By Joseph Ax

NEW YORK (Reuters) -- A New York teenager charged with conspiring to support Islamic State group should be tried as an adult, despite having been only 17 at the time he allegedly committed the crime, a federal judge ruled.

The teenager, who remains unidentified in court papers, is among a half dozen men in New York and New Jersey whom authorities have arrested since June as part of a broader investigation into a purported conspiracy to aid the militant group.

U.S. authorities have pursued a number of “lone wolf” plotters who were apparently inspired by Islamic State’s propaganda, including investigations in all 50 states.

Islamic State, also known as ISIS or ISIL, claimed responsibility for last week’s attacks in Paris that killed 130 people. The group also claimed responsibility for downing a Russian airliner in Egypt last month, killing 224.

Federal authorities said the teenager, who is now 18, was friends with Munther Omar Saleh, a college student in the New York City borough of Queens.

Saleh and the unnamed man discussed plans to assemble an explosive device to set off in the New York metropolitan area, according to prosecutors. On June 19, federal agents were following the two men in a surveillance vehicle when the men got out of their car and ran at the agents, prompting their arrest at gunpoint.

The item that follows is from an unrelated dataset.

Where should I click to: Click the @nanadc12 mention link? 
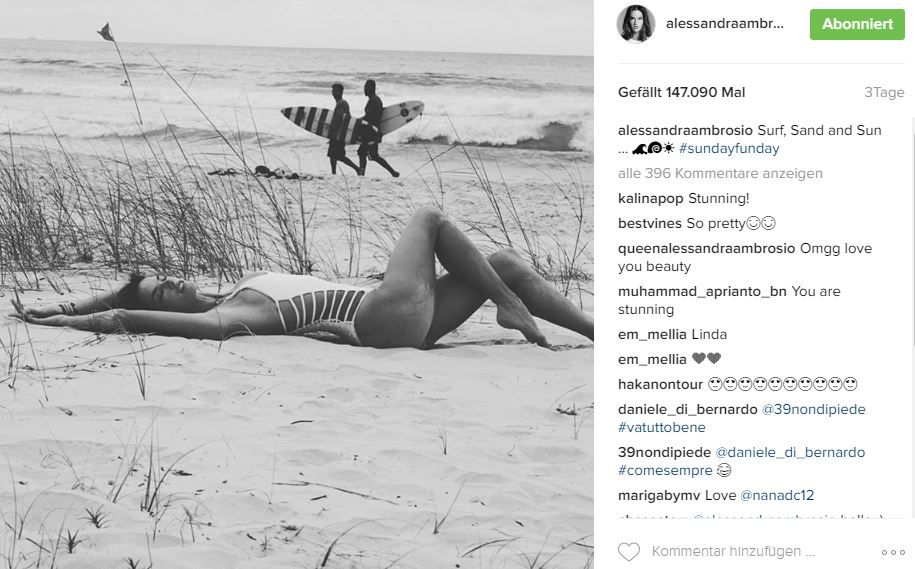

The Justice Department had filed a sealed motion to try the teenager as an adult, citing the seriousness of the charged crime and the fact that he was just shy of 18 at the time of his arrest.

In an opinion made public this week, U.S. District Judge Margo Brodie in Brooklyn agreed with the government’s argument.

“Although their ultimate goals were never accomplished, this fact does not undermine the serious nature of their alleged conspiracy,” she wrote.

The teenager’s court-appointed lawyer declined to comment.

Two of the other men charged in the conspiracy, Samuel Topaz and Alaa Saadeh, have pleaded guilty in New Jersey. They admitted in court that they discussed plans to travel overseas to join Islamic State with Saleh and Saadeh’s brother, Nader Saadeh, who has also been charged.

Fareed Mumuni, a New York man, was arrested in June after authorities said he tried to stab a federal agent executing a search warrant at his home.

Mumuni had discussed attacking law enforcement with a bomb with Sadeh, according to prosecutors.